# Exercise details:
Give the data again, word for word.

── Materials provided

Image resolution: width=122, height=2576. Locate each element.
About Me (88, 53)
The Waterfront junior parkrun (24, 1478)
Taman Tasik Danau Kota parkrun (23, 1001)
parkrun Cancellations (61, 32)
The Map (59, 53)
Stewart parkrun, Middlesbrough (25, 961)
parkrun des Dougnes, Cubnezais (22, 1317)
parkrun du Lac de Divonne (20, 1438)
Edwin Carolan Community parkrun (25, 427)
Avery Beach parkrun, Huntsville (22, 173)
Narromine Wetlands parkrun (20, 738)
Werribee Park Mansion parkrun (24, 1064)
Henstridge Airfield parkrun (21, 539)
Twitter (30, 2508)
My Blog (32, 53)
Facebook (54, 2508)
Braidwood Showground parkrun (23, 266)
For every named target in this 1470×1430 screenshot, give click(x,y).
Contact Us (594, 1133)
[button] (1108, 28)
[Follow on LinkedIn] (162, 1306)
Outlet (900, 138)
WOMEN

────

# Output for this exercise:
Image resolution: width=122, height=2576. Locate each element.
About Me (88, 53)
The Waterfront junior parkrun (24, 1478)
Taman Tasik Danau Kota parkrun (23, 1001)
parkrun Cancellations (61, 32)
The Map (59, 53)
Stewart parkrun, Middlesbrough (25, 961)
parkrun des Dougnes, Cubnezais (22, 1317)
parkrun du Lac de Divonne (20, 1438)
Edwin Carolan Community parkrun (25, 427)
Avery Beach parkrun, Huntsville (22, 173)
Narromine Wetlands parkrun (20, 738)
Werribee Park Mansion parkrun (24, 1064)
Henstridge Airfield parkrun (21, 539)
Twitter (30, 2508)
My Blog (32, 53)
Facebook (54, 2508)
Braidwood Showground parkrun (23, 266)
For every named target in this 1470×1430 screenshot, give click(x,y).
Contact Us (594, 1133)
[button] (1108, 28)
[Follow on LinkedIn] (162, 1306)
Outlet (900, 138)
WOMEN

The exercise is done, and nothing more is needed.